Owned, version-controlled reference datasets used as competition index sources on crowdsource. These define what a competition asks participants to predict (the set of index keys) — kept here, under our control, rather than depending on third-party datasets that can go stale or disappear.
A daily GitHub Action (.github/workflows/refresh.yml)
regenerates each snapshot from its upstream authority and commits only on change.
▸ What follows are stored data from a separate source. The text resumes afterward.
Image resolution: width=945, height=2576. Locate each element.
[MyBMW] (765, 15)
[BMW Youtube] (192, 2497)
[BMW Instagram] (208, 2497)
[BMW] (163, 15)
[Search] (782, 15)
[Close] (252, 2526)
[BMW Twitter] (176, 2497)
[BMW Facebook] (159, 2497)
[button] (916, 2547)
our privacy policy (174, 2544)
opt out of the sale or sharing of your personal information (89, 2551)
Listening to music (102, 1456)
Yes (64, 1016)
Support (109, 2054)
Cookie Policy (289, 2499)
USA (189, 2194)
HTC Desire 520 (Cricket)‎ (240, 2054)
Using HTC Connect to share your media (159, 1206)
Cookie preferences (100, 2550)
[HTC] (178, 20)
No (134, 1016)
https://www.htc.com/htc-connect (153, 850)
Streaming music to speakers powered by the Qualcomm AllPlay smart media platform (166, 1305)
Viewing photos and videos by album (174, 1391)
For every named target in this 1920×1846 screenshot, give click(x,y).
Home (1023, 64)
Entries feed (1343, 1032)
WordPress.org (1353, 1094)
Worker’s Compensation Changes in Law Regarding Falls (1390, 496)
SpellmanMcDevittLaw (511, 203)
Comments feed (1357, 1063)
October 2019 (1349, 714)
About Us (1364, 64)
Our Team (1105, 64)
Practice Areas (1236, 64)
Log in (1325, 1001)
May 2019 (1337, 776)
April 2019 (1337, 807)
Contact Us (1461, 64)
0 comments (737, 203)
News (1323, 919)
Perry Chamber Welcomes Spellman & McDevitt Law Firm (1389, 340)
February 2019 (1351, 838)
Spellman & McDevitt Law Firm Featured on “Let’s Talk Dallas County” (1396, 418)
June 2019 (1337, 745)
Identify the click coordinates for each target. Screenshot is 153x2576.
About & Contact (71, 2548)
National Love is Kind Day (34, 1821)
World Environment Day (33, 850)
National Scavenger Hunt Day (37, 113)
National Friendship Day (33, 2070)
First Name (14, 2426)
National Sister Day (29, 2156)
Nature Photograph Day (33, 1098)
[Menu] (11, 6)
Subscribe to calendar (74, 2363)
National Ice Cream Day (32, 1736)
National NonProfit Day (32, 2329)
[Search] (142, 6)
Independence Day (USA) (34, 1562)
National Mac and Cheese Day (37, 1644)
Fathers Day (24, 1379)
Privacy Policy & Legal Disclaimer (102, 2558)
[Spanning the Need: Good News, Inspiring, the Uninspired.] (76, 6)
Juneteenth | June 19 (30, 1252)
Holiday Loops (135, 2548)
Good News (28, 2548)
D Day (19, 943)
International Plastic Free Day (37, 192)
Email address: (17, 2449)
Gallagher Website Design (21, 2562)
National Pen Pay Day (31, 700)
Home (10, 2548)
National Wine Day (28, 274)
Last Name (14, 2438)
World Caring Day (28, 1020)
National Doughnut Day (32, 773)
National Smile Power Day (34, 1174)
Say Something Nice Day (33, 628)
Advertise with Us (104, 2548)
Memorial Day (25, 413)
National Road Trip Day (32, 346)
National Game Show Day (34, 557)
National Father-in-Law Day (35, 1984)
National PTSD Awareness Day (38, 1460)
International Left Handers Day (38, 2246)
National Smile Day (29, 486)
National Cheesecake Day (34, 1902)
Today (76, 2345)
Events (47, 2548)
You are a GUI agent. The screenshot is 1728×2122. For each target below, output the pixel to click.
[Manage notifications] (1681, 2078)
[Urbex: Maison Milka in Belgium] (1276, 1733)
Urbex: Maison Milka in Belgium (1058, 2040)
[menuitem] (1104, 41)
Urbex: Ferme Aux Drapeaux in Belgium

| Path | Keys | Source | Refresh |
|---|---|---|---|
sp500/constituents.csv |
Symbol (S&P 500 members) |
Wikipedia — List of S&P 500 companies | daily |
bikeshare/citibike/stations.csv |
station_id (Citi Bike NYC docks) |
Citi Bike GBFS | daily |
sp500/constituents.csv columns: Symbol, Security, GICS Sector, GICS Sub-Industry.
Symbol is the index key (matched against Massive day-aggregate tickers at resolution).
bikeshare/citibike/stations.csv columns: station_id, name, lat, lon, capacity.
station_id is the index key (matched against the Citi Bike station_status feed at resolution).
Competitions point their input_url at the raw file, e.g.:
https://raw.githubusercontent.com/1kbgz/crowdsource-datasets/main/sp500/constituents.csv
Add scripts/refresh_<name>.py (write <name>/<file>.csv, sorted, with a sanity
floor on row count), wire it into the refresh workflow, and document it above.